Tidak hanya masyarakat beragama Hindu yang antusias dalam menyaksikan hasil kreasi pemuda-pemudi Hindu ini, namun masyarakat beragama lain pun ikut antusias dalam menyaksikannya. Hal ini terlihat dari membludakknya masyarakat yang mendatangi wilayah Cakranegara hanya untuk menyaksikan Festival Ogoh-ogoh yang hanya diselenggarakan setahun sekali ini.
Bahkan, masyarakat dari luar Kota Mataram pun berbondong-bondong untuk ikut menyaksikannya, seperti dari Lombok Barat, Lombok Tengah, Lombok Utara dan Lombok Timur, dan bahkan turis-turis yang sedang berwisata di Lombok sangat antusias untuk menyaksikan festival ini. Hal ini membuktikan bahwa masyarakat non-Hindu masih memiliki ketertarikan untuk mengetahui budaya agama lain, serta toleransi antar umat beragama yang ada di Lombok masih sangat kuat, sehingga masyarakat dapat hidup berdampingan meskipun memiliki perbedaan dalam agama dan budaya.
Setiap tahunnya, Festival Ogoh-ogoh ini memang selalu disambut antusias oleh masyarakat di Lombok, bahkan sejak dulu.
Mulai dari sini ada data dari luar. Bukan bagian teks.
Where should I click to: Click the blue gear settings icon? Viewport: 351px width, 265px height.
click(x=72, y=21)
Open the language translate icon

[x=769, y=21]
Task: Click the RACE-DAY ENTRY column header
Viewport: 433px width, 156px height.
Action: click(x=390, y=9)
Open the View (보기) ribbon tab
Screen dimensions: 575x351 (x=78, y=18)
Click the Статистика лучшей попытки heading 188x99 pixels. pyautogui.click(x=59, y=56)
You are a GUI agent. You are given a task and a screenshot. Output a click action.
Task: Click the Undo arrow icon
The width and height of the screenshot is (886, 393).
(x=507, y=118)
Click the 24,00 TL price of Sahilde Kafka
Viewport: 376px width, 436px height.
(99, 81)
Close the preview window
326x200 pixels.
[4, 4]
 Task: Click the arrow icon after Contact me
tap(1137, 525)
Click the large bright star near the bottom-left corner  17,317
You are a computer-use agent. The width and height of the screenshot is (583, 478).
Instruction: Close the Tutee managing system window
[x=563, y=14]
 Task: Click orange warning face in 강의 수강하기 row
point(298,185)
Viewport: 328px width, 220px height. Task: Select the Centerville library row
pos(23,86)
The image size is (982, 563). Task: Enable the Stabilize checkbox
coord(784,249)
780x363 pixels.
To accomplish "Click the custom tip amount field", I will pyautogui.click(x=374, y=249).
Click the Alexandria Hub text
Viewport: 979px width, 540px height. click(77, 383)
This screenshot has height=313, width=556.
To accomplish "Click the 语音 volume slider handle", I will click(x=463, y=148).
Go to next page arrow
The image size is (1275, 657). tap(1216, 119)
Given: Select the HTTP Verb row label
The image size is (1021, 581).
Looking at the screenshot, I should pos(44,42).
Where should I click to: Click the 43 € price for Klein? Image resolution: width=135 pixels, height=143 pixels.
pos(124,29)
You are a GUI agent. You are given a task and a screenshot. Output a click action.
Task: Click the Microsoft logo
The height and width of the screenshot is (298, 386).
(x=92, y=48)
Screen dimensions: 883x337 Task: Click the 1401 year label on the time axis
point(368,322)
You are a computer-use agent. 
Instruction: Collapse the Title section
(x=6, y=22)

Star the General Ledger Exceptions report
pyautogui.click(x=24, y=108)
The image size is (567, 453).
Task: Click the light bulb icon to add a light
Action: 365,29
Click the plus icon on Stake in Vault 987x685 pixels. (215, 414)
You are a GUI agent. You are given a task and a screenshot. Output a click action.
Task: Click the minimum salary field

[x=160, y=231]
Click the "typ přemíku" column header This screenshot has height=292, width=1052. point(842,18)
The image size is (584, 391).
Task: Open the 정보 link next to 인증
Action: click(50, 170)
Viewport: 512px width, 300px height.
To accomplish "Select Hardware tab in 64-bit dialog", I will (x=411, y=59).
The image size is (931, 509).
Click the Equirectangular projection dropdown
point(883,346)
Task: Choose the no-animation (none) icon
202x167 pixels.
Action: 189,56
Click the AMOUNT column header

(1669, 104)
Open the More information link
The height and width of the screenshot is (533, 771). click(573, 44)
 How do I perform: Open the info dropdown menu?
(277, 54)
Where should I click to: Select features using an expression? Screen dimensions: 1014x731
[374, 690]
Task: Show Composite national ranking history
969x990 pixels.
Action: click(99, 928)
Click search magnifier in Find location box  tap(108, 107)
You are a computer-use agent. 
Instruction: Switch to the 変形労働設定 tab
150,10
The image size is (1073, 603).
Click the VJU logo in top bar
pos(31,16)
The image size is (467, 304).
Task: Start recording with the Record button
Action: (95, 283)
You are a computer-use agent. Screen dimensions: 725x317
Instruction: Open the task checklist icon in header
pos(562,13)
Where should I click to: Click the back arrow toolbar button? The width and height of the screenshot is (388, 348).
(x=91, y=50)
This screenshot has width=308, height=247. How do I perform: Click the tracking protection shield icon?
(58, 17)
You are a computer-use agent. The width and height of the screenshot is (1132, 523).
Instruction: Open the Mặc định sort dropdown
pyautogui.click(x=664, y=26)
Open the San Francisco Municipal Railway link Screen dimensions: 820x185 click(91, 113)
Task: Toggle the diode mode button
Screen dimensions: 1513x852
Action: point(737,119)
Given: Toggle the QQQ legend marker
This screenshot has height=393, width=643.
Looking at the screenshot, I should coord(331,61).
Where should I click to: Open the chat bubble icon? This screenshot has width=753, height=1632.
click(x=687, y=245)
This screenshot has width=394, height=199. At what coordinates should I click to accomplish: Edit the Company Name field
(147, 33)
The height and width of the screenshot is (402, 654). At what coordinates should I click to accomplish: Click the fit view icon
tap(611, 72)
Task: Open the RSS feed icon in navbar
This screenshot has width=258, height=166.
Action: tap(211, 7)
Seperti yang saya baca dalam hasil wawancara wartawan Pena Kampus dengan I Nyoman Artha, selaku Ketua DOM, “ogoh-ogoh mulai di kenal oleh masyarakat Lombok sejak 1992, yang di pelopori oleh enam lingkungan di Mataram, yakni Karang Jasi, Karanng Lede, Karang Belumbang, Karang Sampalan, Pagesangan, dan Karang Sidemen. Dari keenam lingkungan pada masa itu membuat Ogoh-ogoh berkembang pesat pada masa ini, bahkan sekarang sudah menjadi salah satu ikon destinasi wisata budaya di Lombok”.
Tidak hanya antusias masyarakat di Lombok yang dibutuhkan dalam memajukan festival budaya ini, namun dukungan dari Pemerintah Kota dan Dinas Kebudayaan dan Pariwisata pun harus memberikan dukungan yang besar, sehingga kebudayaan ini tetap lestari, serta festival ini juga dapat dijadikan sebagai promosi wisata budaya di Lombok sehingga dapat meningkatkan income Pemerintah Daerah maupun Pemerintah Kota Mataram.